In the course of these discussions, Karayev says, Karchaa has proposed a formula according to which will be “written down the principles of the joint residence of the peoples in one republic, the content of parity agreements, and mechanisms for the realization of general equality on the territory” of the republic.
“In political science,” Karayev notes, “such a document is frequently called ‘a road map.’ It is adopted in those places where the law already is not working.” And he argues that “Karachayevo-Cherkessia today has become the very subject in which without such a memorandum, it will be extremely complicated to solve problems.”
All sides must participate in drawing it up and agree to its realization. Circassians and ethnic Russians have done so. But Ebzeyev is refusing to have anything to do with such an accord, seeing it as a threat to his power and to the status of his nationality, the Karachays who form a plurality but not a majority of the population.
Ebzeyev has told associates, Karayev continues, that “all these agreements about resolving conflicts are nothing more than talk and a complete waste.
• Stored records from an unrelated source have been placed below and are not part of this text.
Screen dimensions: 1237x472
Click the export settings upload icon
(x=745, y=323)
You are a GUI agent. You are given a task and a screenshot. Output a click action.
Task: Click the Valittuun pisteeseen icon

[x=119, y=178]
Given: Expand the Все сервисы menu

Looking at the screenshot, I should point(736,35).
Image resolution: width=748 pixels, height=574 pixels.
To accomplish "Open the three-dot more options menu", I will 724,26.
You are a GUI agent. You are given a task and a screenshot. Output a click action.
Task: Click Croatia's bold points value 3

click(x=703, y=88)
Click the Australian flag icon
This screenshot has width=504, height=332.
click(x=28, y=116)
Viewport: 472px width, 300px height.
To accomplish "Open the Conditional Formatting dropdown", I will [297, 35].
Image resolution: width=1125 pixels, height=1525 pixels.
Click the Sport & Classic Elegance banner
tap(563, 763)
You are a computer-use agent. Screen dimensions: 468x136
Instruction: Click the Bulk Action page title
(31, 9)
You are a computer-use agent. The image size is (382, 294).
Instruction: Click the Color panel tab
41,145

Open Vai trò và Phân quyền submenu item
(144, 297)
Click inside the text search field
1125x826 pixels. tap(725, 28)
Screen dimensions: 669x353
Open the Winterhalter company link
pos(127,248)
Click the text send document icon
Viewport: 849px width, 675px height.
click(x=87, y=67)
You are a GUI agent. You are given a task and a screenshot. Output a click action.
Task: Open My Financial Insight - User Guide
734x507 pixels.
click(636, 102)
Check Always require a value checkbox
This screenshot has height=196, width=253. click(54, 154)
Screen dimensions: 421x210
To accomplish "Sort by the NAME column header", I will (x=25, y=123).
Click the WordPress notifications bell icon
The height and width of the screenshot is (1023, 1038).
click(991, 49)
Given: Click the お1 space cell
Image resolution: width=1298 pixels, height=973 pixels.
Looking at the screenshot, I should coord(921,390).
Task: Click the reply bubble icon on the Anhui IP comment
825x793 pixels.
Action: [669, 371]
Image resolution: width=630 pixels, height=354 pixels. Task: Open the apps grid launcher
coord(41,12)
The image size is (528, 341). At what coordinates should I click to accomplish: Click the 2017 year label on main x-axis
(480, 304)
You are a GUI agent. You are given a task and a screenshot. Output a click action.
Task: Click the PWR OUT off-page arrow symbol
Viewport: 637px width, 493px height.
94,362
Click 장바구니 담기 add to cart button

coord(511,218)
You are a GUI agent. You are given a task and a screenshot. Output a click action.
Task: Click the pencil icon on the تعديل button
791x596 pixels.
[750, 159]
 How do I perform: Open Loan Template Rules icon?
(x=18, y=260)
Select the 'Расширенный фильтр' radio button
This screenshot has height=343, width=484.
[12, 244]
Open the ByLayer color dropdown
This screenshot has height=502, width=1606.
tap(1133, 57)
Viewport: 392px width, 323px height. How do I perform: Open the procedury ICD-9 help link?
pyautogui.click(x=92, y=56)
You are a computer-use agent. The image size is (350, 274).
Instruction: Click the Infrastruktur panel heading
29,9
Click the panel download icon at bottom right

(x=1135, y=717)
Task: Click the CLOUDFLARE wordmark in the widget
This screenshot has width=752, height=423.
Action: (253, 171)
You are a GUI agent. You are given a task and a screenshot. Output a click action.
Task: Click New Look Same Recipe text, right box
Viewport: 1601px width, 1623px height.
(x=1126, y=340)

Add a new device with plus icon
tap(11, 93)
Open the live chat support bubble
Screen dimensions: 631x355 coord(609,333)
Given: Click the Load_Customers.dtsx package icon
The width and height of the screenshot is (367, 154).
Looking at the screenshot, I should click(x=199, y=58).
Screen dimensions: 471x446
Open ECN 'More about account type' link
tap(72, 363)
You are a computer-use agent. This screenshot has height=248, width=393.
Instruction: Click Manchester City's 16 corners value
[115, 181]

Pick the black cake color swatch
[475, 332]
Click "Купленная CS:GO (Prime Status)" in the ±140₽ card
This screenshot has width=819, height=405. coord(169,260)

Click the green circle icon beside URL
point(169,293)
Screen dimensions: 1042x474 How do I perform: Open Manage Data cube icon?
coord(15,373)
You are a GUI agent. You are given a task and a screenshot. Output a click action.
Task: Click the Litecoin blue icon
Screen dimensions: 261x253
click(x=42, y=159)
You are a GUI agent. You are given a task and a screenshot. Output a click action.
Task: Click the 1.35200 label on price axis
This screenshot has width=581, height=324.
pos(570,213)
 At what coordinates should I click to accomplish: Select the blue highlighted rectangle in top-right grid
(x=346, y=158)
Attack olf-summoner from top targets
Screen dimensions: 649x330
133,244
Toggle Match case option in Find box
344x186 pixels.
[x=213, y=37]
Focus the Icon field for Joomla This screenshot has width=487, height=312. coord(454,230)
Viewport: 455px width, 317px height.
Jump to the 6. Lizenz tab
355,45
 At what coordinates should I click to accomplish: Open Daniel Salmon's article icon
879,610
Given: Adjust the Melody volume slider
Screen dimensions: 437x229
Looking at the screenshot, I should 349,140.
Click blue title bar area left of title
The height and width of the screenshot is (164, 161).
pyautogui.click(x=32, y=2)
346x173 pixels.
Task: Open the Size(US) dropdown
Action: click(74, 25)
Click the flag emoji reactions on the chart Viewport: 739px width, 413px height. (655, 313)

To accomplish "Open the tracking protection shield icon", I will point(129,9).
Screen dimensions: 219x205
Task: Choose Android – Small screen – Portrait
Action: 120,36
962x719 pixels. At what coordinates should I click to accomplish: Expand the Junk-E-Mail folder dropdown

Conflicts,” he told them, “must be put down,” saying that he’ll “throw two or three of the leaders of the organizations into jail and the rest will quickly quiet down.”
And in this connection, the republic president stressed, according to the account offered by the freelance journalist, that “there are no national elites in the Karachay-Cherkess Republic. The only elite is the powers that be, and” he added, he “does not intend to seek any agreement with them.”
One of Ebzeyev’s aides even gave the order for “the immediate ‘neutralization’ of federal bureaucrats and any other officials who want to sign an agreement establishing ‘the rules of the game’ in opposition to” Ebzeyev and his arbitrary rule, an action that has been reported by others as well ( http://compromat.ru/page_19575.htm).
Moreover, Ebzeyev has sent his representatives to speak with Karchaa and other federal representatives and to demand that they cease and desist from any actions directed toward the conclusion of a memorandum. In response, the other nationalities of the republic have formed a coordinating council (‘soviet”) to defend their interests.
Following the murder of Zhukov earlier this week, this group is becoming more active, thus setting the stage for new conflicts between Ebzeyev and the Karachay, on the one hand, and the Circassians and ethnic Russians, on the other, and between Ebzeyev and the powers that be in Moscow whom the Karchayevo-Cherkessia leader is flagrantly ignoring.
If Moscow does not back Karchaa against Ebzeyev, open clashes between the latter’s regime and the ethnic minorities there are likely. But if the federal center does back Karchaa, Ebzeyev will certainly use all his connections in Moscow to resist, something that could mean the struggle within the republic could have ramifications far beyond the North Caucasus.